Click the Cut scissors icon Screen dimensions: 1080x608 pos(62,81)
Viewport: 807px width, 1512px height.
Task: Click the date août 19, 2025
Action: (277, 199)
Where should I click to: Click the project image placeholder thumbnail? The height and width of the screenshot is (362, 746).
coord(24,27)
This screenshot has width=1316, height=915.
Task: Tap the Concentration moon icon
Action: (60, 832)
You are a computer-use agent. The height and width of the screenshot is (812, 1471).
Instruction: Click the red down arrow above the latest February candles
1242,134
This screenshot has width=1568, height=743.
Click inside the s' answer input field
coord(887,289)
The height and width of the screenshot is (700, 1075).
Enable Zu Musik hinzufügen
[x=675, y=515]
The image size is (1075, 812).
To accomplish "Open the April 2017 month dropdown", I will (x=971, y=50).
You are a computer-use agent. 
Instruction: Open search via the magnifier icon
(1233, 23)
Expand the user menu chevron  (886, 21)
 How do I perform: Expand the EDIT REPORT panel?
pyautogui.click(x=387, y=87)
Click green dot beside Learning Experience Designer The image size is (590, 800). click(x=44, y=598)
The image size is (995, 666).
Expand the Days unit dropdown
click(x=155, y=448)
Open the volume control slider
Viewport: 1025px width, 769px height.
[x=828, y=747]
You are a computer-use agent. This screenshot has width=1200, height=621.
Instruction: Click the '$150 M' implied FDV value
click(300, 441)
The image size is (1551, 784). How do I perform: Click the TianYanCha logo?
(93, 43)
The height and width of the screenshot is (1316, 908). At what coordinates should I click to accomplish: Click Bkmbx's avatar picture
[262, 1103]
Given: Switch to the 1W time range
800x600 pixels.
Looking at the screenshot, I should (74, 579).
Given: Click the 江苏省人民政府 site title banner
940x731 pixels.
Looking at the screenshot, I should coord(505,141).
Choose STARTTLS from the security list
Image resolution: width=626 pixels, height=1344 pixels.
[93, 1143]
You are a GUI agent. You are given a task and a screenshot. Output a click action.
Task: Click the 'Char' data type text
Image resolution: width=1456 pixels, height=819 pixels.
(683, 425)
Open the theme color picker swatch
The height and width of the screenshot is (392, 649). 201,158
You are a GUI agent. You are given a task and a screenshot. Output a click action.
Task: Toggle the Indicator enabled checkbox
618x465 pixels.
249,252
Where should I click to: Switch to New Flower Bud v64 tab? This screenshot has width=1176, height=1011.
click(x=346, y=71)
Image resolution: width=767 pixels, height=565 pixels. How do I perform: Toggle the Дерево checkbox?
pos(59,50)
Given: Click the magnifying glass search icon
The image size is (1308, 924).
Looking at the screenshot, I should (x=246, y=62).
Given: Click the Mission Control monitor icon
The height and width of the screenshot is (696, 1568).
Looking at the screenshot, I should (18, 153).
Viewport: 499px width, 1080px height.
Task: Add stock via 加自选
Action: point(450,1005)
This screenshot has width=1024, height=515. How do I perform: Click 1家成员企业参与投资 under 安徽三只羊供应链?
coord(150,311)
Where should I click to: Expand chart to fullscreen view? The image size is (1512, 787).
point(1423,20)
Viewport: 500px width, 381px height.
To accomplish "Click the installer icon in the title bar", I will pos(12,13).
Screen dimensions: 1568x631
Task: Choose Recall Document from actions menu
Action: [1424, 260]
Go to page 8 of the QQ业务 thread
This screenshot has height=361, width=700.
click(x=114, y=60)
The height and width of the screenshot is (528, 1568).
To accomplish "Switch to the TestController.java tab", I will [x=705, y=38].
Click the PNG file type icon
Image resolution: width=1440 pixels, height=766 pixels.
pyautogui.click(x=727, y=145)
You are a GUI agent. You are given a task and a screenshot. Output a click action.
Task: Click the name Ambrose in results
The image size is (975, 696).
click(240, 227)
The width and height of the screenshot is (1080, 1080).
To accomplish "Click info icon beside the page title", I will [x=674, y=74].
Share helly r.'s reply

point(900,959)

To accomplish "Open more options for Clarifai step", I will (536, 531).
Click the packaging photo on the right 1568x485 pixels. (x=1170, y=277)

○ ○ ○ ○ ○

= REQUIREMENT =
Please return all of the lines above, character for character, without changing anything.

= RESULT OF THE EXERCISE =
Click the Cut scissors icon Screen dimensions: 1080x608 pos(62,81)
Viewport: 807px width, 1512px height.
Task: Click the date août 19, 2025
Action: (277, 199)
Where should I click to: Click the project image placeholder thumbnail? The height and width of the screenshot is (362, 746).
coord(24,27)
This screenshot has width=1316, height=915.
Task: Tap the Concentration moon icon
Action: (60, 832)
You are a computer-use agent. The height and width of the screenshot is (812, 1471).
Instruction: Click the red down arrow above the latest February candles
1242,134
This screenshot has width=1568, height=743.
Click inside the s' answer input field
coord(887,289)
The height and width of the screenshot is (700, 1075).
Enable Zu Musik hinzufügen
[x=675, y=515]
The image size is (1075, 812).
To accomplish "Open the April 2017 month dropdown", I will (x=971, y=50).
You are a computer-use agent. 
Instruction: Open search via the magnifier icon
(1233, 23)
Expand the user menu chevron  (886, 21)
 How do I perform: Expand the EDIT REPORT panel?
pyautogui.click(x=387, y=87)
Click green dot beside Learning Experience Designer The image size is (590, 800). click(x=44, y=598)
The image size is (995, 666).
Expand the Days unit dropdown
click(x=155, y=448)
Open the volume control slider
Viewport: 1025px width, 769px height.
[x=828, y=747]
You are a computer-use agent. This screenshot has width=1200, height=621.
Instruction: Click the '$150 M' implied FDV value
click(300, 441)
The image size is (1551, 784). How do I perform: Click the TianYanCha logo?
(93, 43)
The height and width of the screenshot is (1316, 908). At what coordinates should I click to accomplish: Click Bkmbx's avatar picture
[262, 1103]
Given: Switch to the 1W time range
800x600 pixels.
Looking at the screenshot, I should (74, 579).
Given: Click the 江苏省人民政府 site title banner
940x731 pixels.
Looking at the screenshot, I should coord(505,141).
Choose STARTTLS from the security list
Image resolution: width=626 pixels, height=1344 pixels.
[93, 1143]
You are a GUI agent. You are given a task and a screenshot. Output a click action.
Task: Click the 'Char' data type text
Image resolution: width=1456 pixels, height=819 pixels.
(683, 425)
Open the theme color picker swatch
The height and width of the screenshot is (392, 649). 201,158
You are a GUI agent. You are given a task and a screenshot. Output a click action.
Task: Toggle the Indicator enabled checkbox
618x465 pixels.
249,252
Where should I click to: Switch to New Flower Bud v64 tab? This screenshot has width=1176, height=1011.
click(x=346, y=71)
Image resolution: width=767 pixels, height=565 pixels. How do I perform: Toggle the Дерево checkbox?
pos(59,50)
Given: Click the magnifying glass search icon
The image size is (1308, 924).
Looking at the screenshot, I should (x=246, y=62).
Given: Click the Mission Control monitor icon
The height and width of the screenshot is (696, 1568).
Looking at the screenshot, I should (18, 153).
Viewport: 499px width, 1080px height.
Task: Add stock via 加自选
Action: point(450,1005)
This screenshot has width=1024, height=515. How do I perform: Click 1家成员企业参与投资 under 安徽三只羊供应链?
coord(150,311)
Where should I click to: Expand chart to fullscreen view? The image size is (1512, 787).
point(1423,20)
Viewport: 500px width, 381px height.
To accomplish "Click the installer icon in the title bar", I will pos(12,13).
Screen dimensions: 1568x631
Task: Choose Recall Document from actions menu
Action: [1424, 260]
Go to page 8 of the QQ业务 thread
This screenshot has height=361, width=700.
click(x=114, y=60)
The height and width of the screenshot is (528, 1568).
To accomplish "Switch to the TestController.java tab", I will [x=705, y=38].
Click the PNG file type icon
Image resolution: width=1440 pixels, height=766 pixels.
pyautogui.click(x=727, y=145)
You are a GUI agent. You are given a task and a screenshot. Output a click action.
Task: Click the name Ambrose in results
The image size is (975, 696).
click(240, 227)
The width and height of the screenshot is (1080, 1080).
To accomplish "Click info icon beside the page title", I will [x=674, y=74].
Share helly r.'s reply

point(900,959)

To accomplish "Open more options for Clarifai step", I will (536, 531).
Click the packaging photo on the right 1568x485 pixels. (x=1170, y=277)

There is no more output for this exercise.